The decision was "a sham," wrote Kavi Chongkittavorn, an editor and columnist on Asian affairs in The Nation, an English-language daily in Thailand, soon after the verdict was given. "Simply put, the ruling went against the vibrant democratization process that has been going on in Indonesia since the downfall of [Indonesian] president Suharto in 1998."

"It is imperative that the regional media community be proactive and work to ensure that the region’s governments abolish defamation laws," he added.

The prevalence of such a paradox in Indonesia, where RSF notes there are growing signs of a free media culture, like the Philippines, is true in other realms across Asia, too.

For instance Singapore, by far the most developed and wealthiest of the Southeast Asian countries, is ranked among the countries having the worst press freedom records by RSF.

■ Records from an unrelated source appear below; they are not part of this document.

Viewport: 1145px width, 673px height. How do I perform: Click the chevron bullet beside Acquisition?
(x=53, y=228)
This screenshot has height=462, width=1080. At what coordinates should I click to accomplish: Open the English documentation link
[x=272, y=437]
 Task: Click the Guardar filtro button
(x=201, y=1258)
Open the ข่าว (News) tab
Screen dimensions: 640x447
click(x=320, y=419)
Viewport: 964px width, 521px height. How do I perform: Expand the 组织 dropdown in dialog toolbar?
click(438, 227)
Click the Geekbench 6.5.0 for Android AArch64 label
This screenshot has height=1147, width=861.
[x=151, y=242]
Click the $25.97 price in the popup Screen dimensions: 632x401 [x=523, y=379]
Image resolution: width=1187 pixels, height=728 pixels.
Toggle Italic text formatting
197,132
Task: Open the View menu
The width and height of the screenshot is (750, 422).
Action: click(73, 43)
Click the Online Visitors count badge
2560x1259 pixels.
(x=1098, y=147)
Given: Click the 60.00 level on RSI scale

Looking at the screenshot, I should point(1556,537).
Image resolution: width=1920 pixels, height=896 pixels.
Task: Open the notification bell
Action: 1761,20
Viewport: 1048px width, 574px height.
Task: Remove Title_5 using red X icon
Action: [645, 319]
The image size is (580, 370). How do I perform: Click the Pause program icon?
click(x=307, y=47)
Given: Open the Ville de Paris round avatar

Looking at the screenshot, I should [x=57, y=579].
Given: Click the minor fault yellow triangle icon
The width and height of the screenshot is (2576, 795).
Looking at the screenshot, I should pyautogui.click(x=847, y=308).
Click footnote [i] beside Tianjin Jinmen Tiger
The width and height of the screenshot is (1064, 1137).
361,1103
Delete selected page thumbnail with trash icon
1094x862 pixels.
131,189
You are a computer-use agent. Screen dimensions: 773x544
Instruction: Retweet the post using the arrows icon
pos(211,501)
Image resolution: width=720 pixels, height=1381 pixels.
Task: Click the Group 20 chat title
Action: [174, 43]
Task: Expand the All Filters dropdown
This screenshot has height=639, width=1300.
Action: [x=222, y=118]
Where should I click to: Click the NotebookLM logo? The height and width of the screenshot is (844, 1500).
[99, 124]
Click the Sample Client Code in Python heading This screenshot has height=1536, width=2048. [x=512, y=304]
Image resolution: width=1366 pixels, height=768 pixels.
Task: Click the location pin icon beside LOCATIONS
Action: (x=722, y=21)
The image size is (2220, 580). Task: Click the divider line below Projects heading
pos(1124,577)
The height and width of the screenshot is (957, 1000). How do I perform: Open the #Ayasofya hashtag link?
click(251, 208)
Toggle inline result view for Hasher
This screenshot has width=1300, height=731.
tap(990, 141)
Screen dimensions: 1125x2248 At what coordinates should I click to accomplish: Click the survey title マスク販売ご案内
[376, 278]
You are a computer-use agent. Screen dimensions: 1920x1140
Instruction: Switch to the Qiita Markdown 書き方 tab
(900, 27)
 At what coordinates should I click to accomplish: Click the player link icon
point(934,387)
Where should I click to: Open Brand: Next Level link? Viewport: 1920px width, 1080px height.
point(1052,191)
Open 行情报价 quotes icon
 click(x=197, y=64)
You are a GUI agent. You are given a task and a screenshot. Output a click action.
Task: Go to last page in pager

The city-state rubs shoulders with communist-ruled Laos and Vietnam as it finds itself 147th out of 167 countries, with the worst offenders being North Korea, ranked 167th, Cuba, 166th, and Burma, ranked 165th.

"In these countries, an independent media either does not exist or journalists are persecuted and censored on a daily basis," states the report. "Freedom of information and the safety of journalists are not guaranteed."

On the other hand, two of Southeast Asia’s poorest countries, East Timor and Cambodia, earn a place among countries where there is a healthier media climate. The newly independent East Timor is 56th in the RSF ranking and Cambodia is 109th.

"Singapore is hostile to a free media," says RSF’s Latour. "There is a monopoly on the press and the controlling company is linked to the state. And there are a number of taboo subjects."

It is much better in Cambodia, he added, where there is space for a free press to function but "there are limits on the freedom of expression."

China also conveys the paradox of media freedom that runs through Asia, states the RSF report. "China still scores very low [162nd] despite the growth of print and broadcast media, since the ruling Communist Party has used violence to indicate the lines that must not be crossed."

Author: Marwaan Macan-Markar

Marwaan Macan-Markar writes for Inter Press Service.